Set exercise. Repeat everything from the line containing "1456x819 pixels. How" down to the line containing "The width and height of the screenshot is (876, 535).", substituting "IPv4" for "IPv6" and leaving all else unchanged.

Data for this task.
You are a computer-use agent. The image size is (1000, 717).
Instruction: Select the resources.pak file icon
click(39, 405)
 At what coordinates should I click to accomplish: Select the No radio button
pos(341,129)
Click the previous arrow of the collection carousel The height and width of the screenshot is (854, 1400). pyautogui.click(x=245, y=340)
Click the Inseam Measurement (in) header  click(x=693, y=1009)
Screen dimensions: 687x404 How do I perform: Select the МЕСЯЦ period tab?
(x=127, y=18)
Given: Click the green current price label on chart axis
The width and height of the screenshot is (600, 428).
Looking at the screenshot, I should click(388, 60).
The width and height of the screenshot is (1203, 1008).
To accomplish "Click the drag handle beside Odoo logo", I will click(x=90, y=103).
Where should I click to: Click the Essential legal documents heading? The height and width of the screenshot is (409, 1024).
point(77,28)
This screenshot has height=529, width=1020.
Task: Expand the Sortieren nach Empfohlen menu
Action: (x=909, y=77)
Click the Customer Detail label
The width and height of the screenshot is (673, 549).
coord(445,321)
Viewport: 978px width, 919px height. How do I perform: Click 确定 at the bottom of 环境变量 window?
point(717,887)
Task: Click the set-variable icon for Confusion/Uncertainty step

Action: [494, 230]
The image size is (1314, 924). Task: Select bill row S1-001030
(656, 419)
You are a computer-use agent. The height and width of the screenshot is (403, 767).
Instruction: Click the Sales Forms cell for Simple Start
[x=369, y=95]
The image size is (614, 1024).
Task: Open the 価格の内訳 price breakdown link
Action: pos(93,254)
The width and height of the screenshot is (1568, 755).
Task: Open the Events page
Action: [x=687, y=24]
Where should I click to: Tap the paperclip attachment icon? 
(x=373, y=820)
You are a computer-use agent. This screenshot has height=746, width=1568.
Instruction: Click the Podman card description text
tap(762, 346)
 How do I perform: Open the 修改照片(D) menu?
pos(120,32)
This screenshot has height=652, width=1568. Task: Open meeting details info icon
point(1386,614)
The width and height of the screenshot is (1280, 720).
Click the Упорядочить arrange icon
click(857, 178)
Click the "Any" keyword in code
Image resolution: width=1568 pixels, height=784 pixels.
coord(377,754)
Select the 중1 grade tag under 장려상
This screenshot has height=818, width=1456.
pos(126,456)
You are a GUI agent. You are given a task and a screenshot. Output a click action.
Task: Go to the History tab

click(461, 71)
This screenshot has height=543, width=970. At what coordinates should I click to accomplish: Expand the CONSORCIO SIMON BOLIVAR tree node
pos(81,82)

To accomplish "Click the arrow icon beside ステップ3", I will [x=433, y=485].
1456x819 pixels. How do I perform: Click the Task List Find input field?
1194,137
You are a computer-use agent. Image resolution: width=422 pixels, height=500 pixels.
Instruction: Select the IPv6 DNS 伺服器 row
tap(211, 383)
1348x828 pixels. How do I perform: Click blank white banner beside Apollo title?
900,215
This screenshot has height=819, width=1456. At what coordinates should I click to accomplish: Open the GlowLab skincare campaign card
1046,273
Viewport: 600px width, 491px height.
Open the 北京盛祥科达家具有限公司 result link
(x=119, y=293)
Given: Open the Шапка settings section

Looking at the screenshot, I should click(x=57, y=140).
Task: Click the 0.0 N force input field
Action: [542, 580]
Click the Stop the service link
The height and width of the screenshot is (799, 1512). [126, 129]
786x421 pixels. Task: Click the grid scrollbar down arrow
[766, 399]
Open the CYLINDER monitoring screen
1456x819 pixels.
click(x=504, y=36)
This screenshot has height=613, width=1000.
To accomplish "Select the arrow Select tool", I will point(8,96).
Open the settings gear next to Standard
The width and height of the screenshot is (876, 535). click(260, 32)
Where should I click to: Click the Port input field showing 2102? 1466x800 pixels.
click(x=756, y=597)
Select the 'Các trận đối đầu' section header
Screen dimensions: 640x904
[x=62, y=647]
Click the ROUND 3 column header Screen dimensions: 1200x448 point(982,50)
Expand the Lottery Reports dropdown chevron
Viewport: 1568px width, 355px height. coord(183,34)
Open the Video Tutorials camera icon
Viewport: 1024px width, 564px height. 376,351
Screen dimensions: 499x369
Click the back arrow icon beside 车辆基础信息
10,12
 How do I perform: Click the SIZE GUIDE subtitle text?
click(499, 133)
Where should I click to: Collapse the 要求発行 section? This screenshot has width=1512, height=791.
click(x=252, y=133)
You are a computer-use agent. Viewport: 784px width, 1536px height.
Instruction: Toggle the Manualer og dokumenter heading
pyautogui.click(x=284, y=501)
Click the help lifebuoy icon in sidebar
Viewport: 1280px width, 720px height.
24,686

Exercise output.
1456x819 pixels. How do I perform: Click the Task List Find input field?
1194,137
You are a computer-use agent. Image resolution: width=422 pixels, height=500 pixels.
Instruction: Select the IPv4 DNS 伺服器 row
tap(211, 383)
1348x828 pixels. How do I perform: Click blank white banner beside Apollo title?
900,215
This screenshot has height=819, width=1456. At what coordinates should I click to accomplish: Open the GlowLab skincare campaign card
1046,273
Viewport: 600px width, 491px height.
Open the 北京盛祥科达家具有限公司 result link
(x=119, y=293)
Given: Open the Шапка settings section

Looking at the screenshot, I should click(x=57, y=140).
Task: Click the 0.0 N force input field
Action: [542, 580]
Click the Stop the service link
The height and width of the screenshot is (799, 1512). [126, 129]
786x421 pixels. Task: Click the grid scrollbar down arrow
[766, 399]
Open the CYLINDER monitoring screen
1456x819 pixels.
click(x=504, y=36)
This screenshot has height=613, width=1000.
To accomplish "Select the arrow Select tool", I will point(8,96).
Open the settings gear next to Standard
The width and height of the screenshot is (876, 535). click(260, 32)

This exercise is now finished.